Themes of Nationality in Indian Cinema

U^Ashish Rajadhyaksha

. . . statistics published by UNESCO in 1977 confirmed that ... in 48 countries during 1975, over 90 per cent of film consumption depended on imports. Only the United States, the USSR, Japan and India watch more nationally made films than foreign films. (Mattelart, Mattelart and Delcourt)

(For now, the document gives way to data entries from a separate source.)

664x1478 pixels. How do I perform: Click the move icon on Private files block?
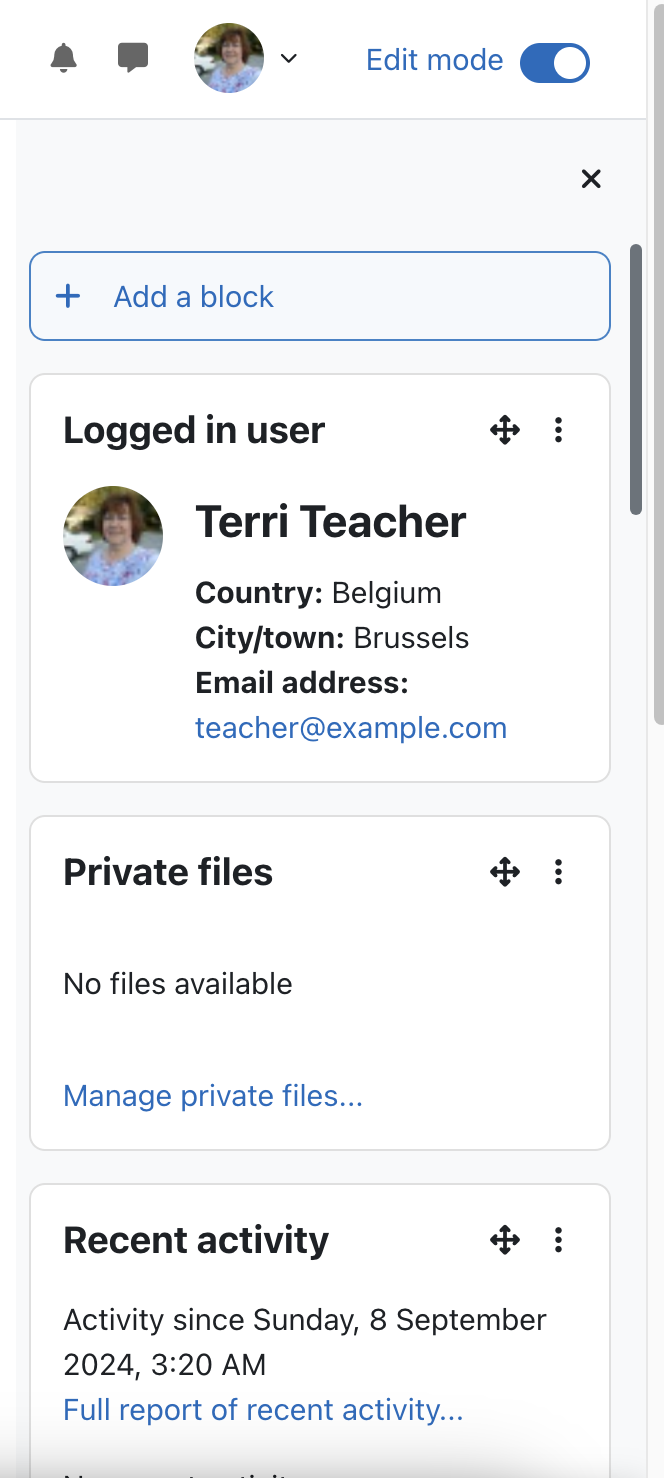click(x=505, y=872)
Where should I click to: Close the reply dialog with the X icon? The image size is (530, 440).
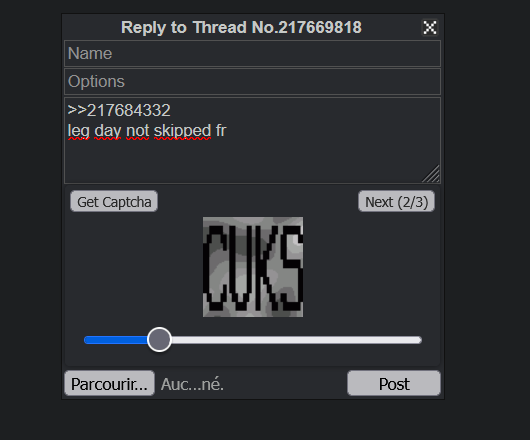coord(430,27)
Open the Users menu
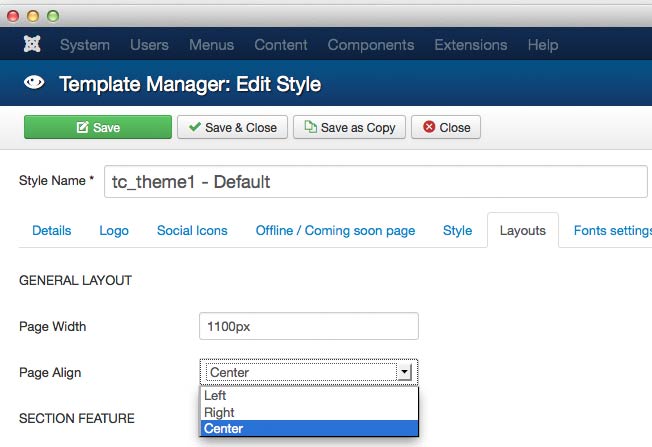Viewport: 652px width, 447px height. point(149,45)
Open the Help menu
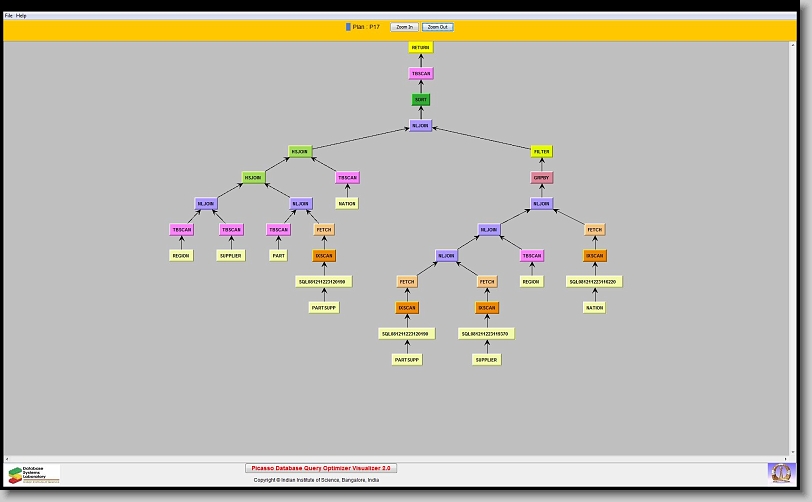The width and height of the screenshot is (812, 502). (21, 16)
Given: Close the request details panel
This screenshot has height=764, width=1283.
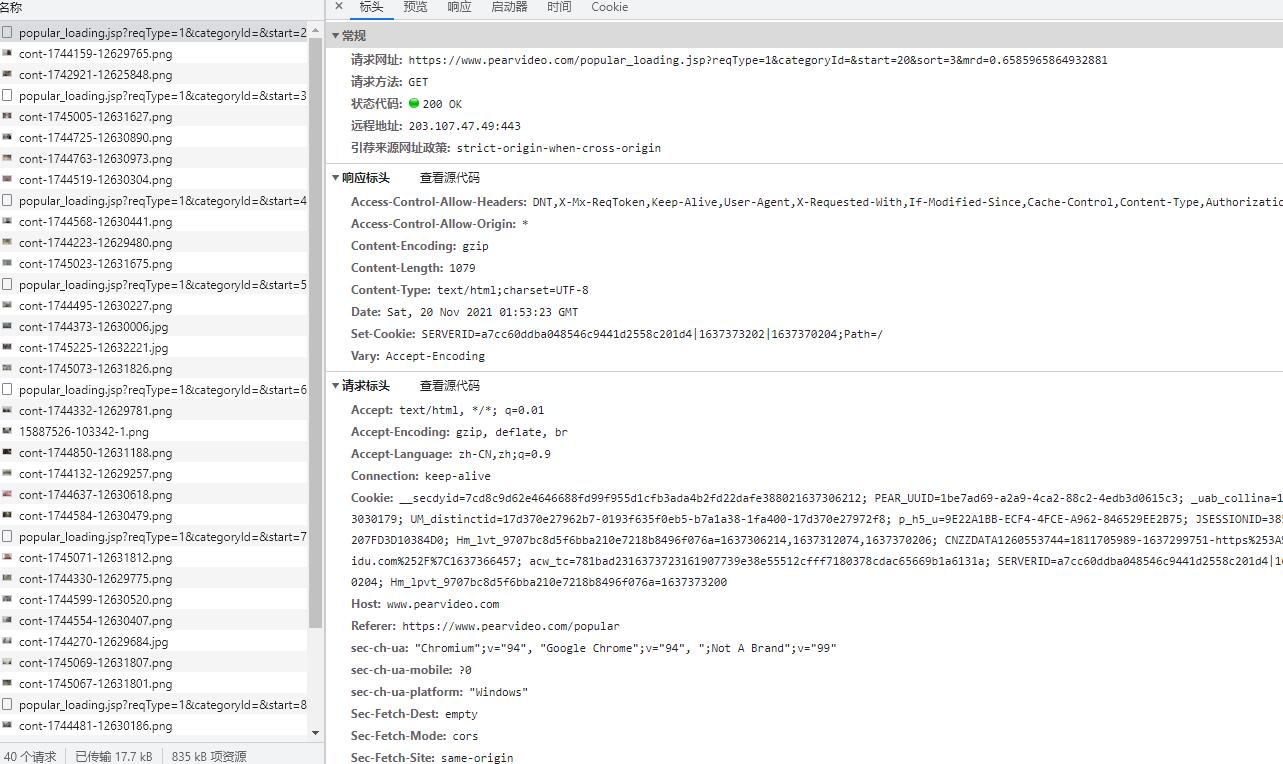Looking at the screenshot, I should tap(339, 6).
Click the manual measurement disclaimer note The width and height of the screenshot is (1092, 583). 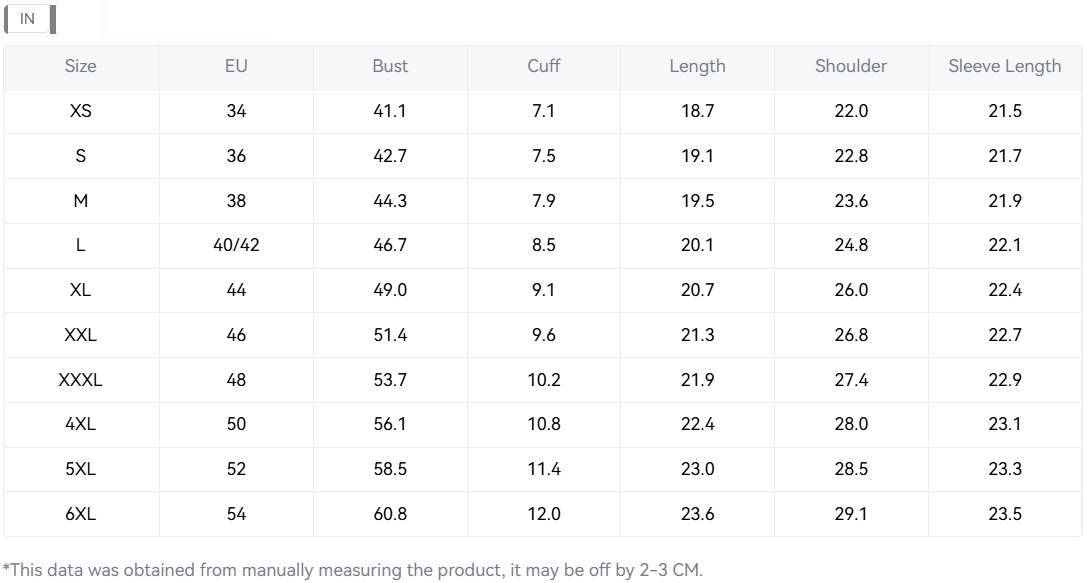click(x=352, y=571)
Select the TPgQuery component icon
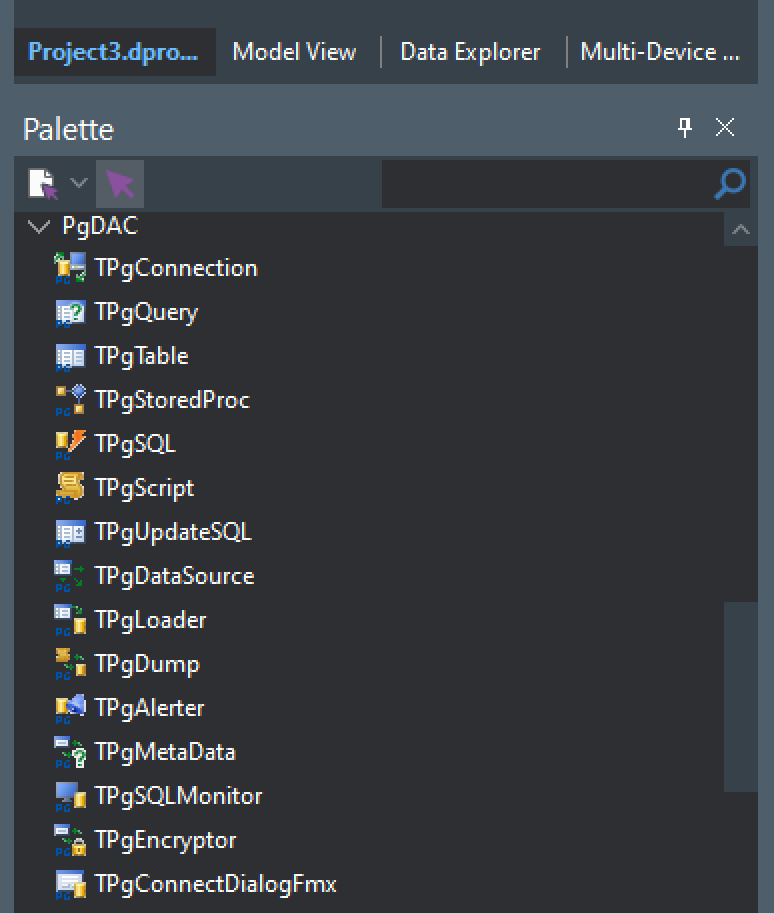The height and width of the screenshot is (913, 774). 70,312
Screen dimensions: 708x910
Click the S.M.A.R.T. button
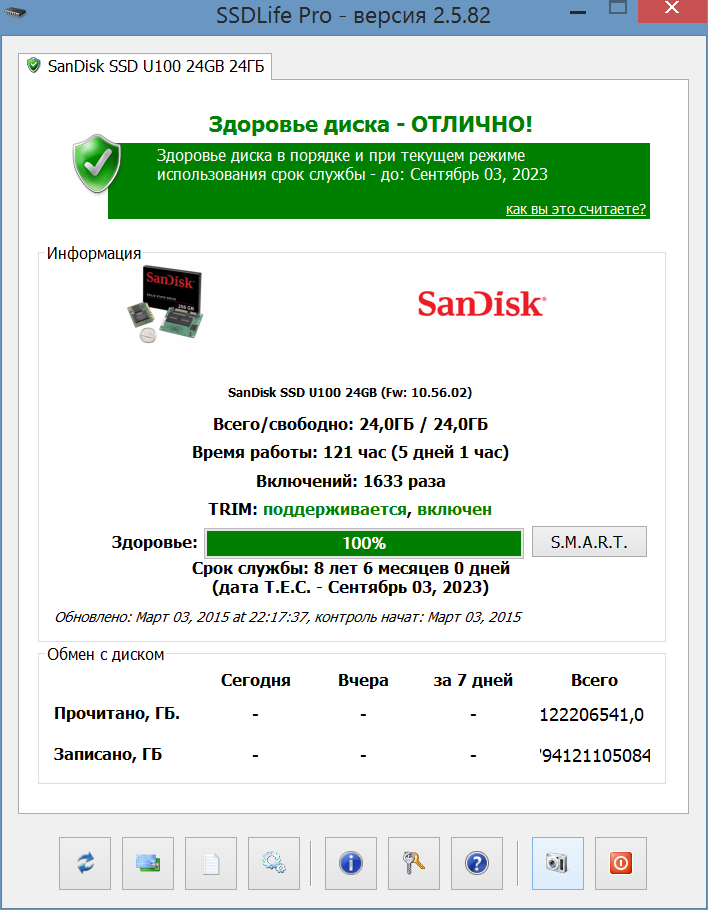589,542
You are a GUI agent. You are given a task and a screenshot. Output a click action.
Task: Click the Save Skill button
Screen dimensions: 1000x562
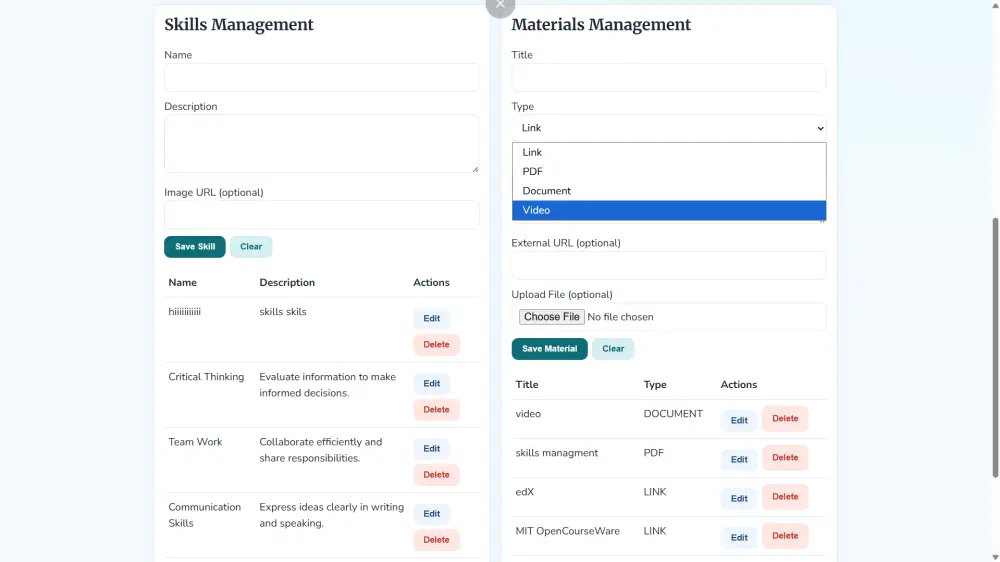tap(195, 247)
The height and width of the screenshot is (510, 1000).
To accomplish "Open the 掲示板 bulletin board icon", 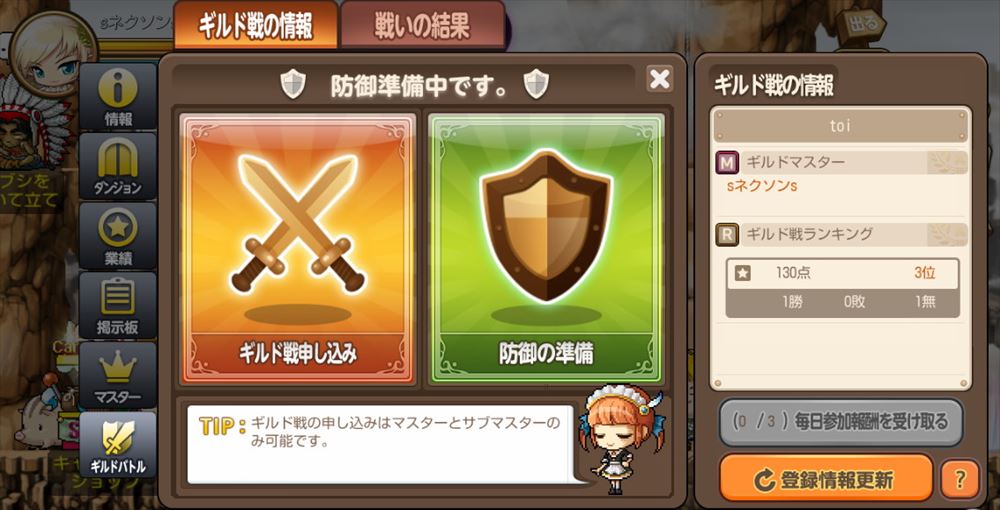I will [x=117, y=305].
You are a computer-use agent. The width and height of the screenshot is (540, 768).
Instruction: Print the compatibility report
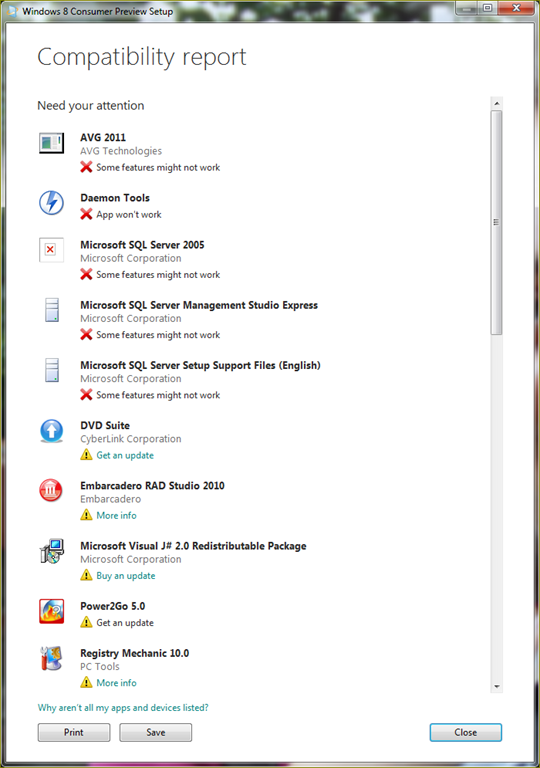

The scale of the Indian cinema, unique to the 'third world', unquestionably has had a major impact in determining the popular and urban mass culture of the country in this century, giving rise to a distinctive series of conventional attitudes to it. The S.K. Patil Film Enquiry Committee (1951), the first such in independent India, invokes the commonest while locating its history specifically in the second world war and the years that followed:

During World War II the cinema-going habit spread much further and faster among the population following a greater purchasing power among all classes, particularly the poor and lower middle-classes. . . . Within three months of decontrol [of wartime rawstock rationing] over 100 new producers entered the field, attracted by the prospects held out by the industry. . . . Within three years of the end of the War, the leadership of the industry had changed hands from established producers to a variety of successors. Leading 'stars', exacting 'financiers' and calculating distributors and exhibitors forged ahead. . . . Film production, a combination of art, industry and showmanship, became in substantial measure the recourse of deluded aspirants to easy riches. . . . Yet such is the glamour of quick and substantial returns which a comparatively small number of producers can secure. . . . that the industry has shown no signs of suffering from lack of new entrepreneurs who are prepared to gamble for high stakes, often at the cost of both the taste of the public and the prosperity of the industry. (Report 1951)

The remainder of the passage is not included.